SET TASK A:
According to the Web 2.0 passage, who is credited with coining the phrase "Web 2.0"?
SET TASK B:
Carry on writing the passage about Web 2.0 from the point where it stops.

PROVIDED PASSAGE:

.....

This week I would like to pull back a bit from our previous discussions about Google Docs and discuss a term that I am getting more and more questions about. That term is Web 2.0. What is Web 2.0 and what does it mean for educators? Well most likely you have been using Web 2.0 technologies for quite a while now without even realizing it. Dale Dougherty, web pioneer and Vice President of O'Reilly Media is given credit for coining the phrase Web 2.0 at an O'Reilly and MediaLive International conference in 2004. The term was then used to describe the second generation of Web applications that were beginning to appear after the dot com bust of the late 1990’s and early 2000’s
Web 2.0 represents a shift from the personal use of web technologies to more collaborative uses of web technologies. I have provided a link in the show notes to the O’Reilly Media website that gives a good overview about how the term was conceived. Since that time the term has entered our popular culture and has been modified in all areas of life to describe the next generation of technological advancement. You see terms like Business 2.0 and School 2.0 in the media to describe how new Web 2.0 tools are changing the way we do business and also changing the way we educate our children.

.....

Saved entries

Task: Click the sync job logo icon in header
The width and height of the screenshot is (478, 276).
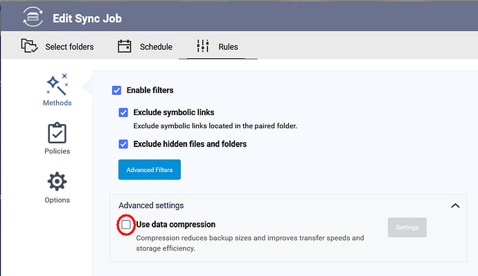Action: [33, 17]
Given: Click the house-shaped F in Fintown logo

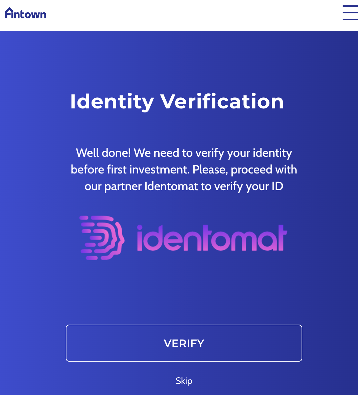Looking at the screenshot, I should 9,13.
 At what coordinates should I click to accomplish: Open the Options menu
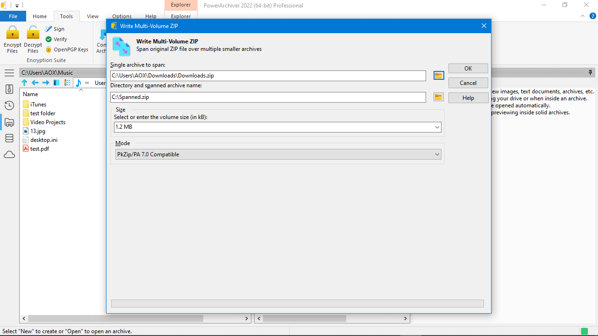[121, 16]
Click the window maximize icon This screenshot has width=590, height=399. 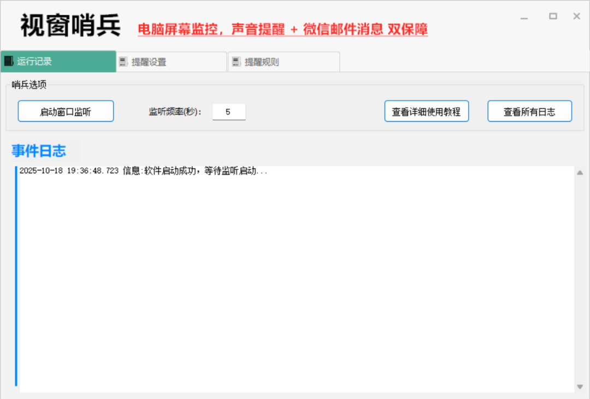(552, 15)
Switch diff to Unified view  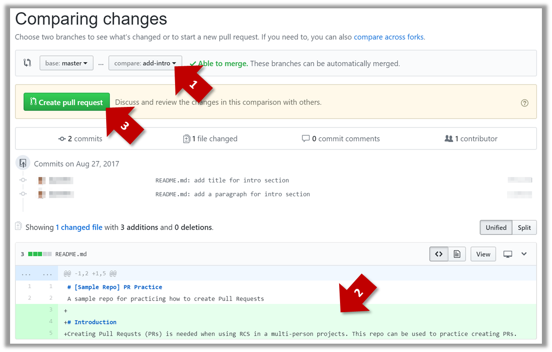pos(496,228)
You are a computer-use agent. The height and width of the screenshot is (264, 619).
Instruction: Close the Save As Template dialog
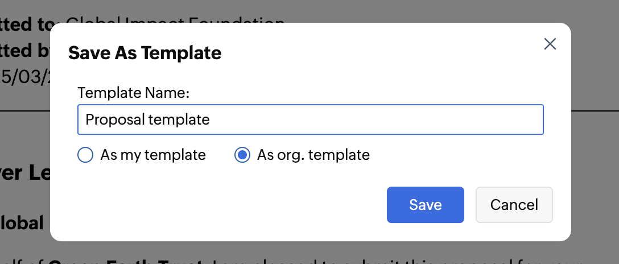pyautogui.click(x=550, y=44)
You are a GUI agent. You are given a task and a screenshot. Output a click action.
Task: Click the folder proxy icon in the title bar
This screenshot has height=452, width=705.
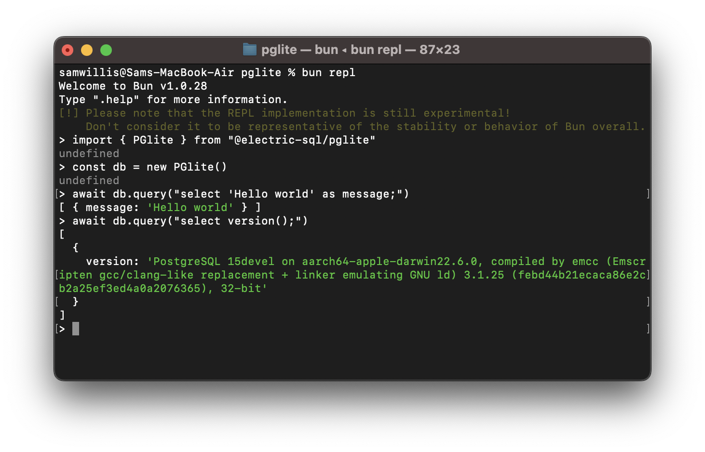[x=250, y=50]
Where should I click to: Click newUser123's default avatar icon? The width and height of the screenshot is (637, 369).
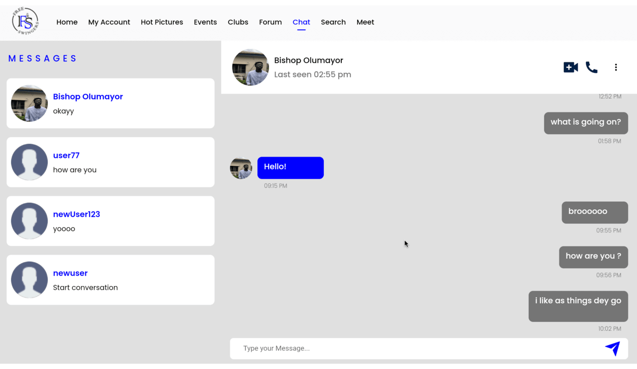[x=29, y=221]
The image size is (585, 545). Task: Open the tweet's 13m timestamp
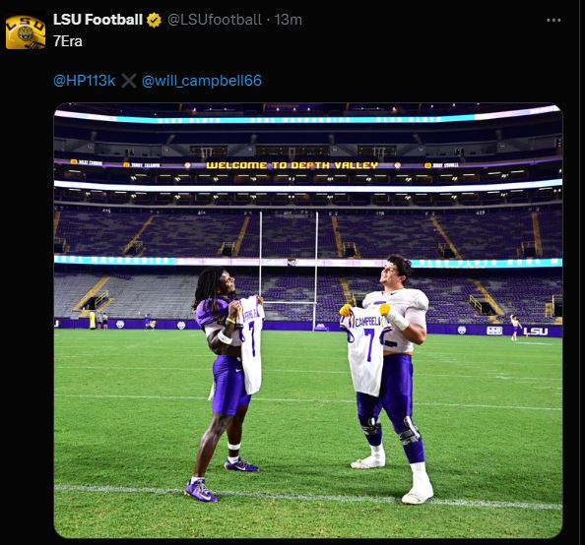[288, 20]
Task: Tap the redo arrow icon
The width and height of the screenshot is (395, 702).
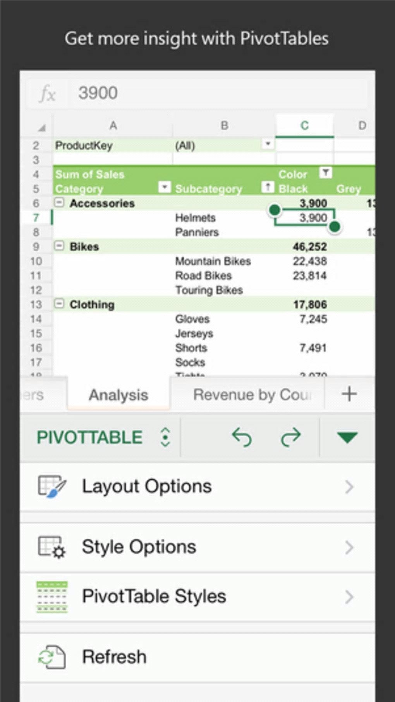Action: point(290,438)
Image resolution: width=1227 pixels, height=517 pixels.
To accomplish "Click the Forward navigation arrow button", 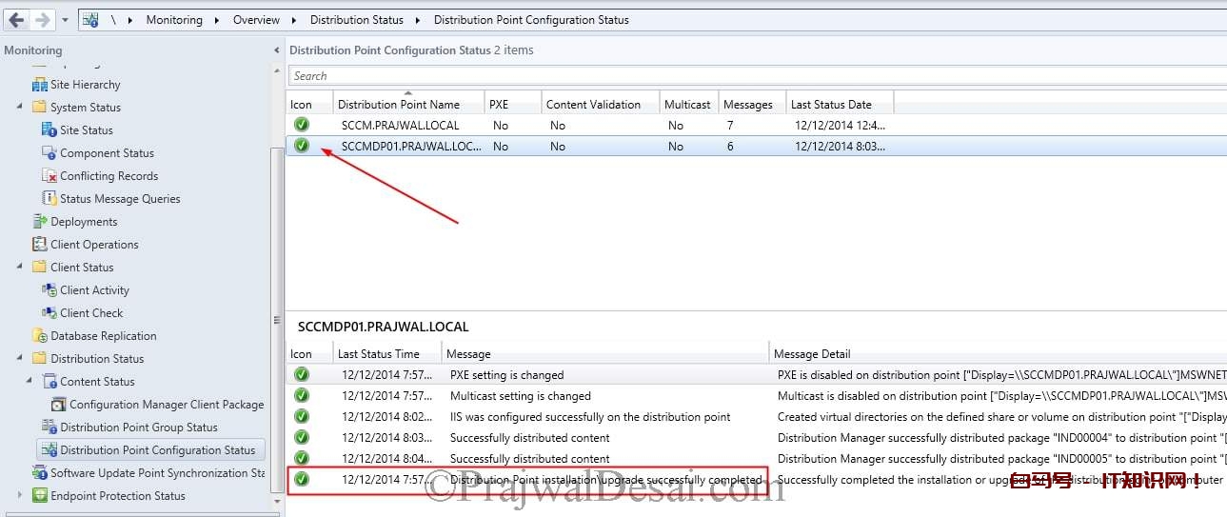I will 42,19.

.....

REPLY A:
Dale Dougherty, web pioneer and Vice President of O'Reilly Media.

REPLY B:
In simplest terms my definition of Web 2.0 is based on two words Read/Write, that’s WRITE. The read/write web has enabled millions of users to participate and publish information very easily with the click of the mouse. No more having to learn HTML coding or learning how to upload files using FTP programs. The ease of use aspect of Web 2.0 is very important and a new set of technologies are being developed to make the web browser act more and more like a desktop computer operating system. Two developments are enabling this shift. First is the increasing availability of high-speed broadband access to the Internet and secondly is the use of new toolsets based on AJAX that allow programmers to develop applications that can be delivered to a web browser but act like a desktop operating system. For those that want to know AJAX stands for Asynchronous Java Script and XML and a link is provided in the show notes if you would like to learn more. Do not let the vocabulary and acronyms scare you away. Web 2.0 technologies are very easy to use and offer powerful new methods of communicating and collaborating and we are just in the beginning stages of Web 2.0 possibilities.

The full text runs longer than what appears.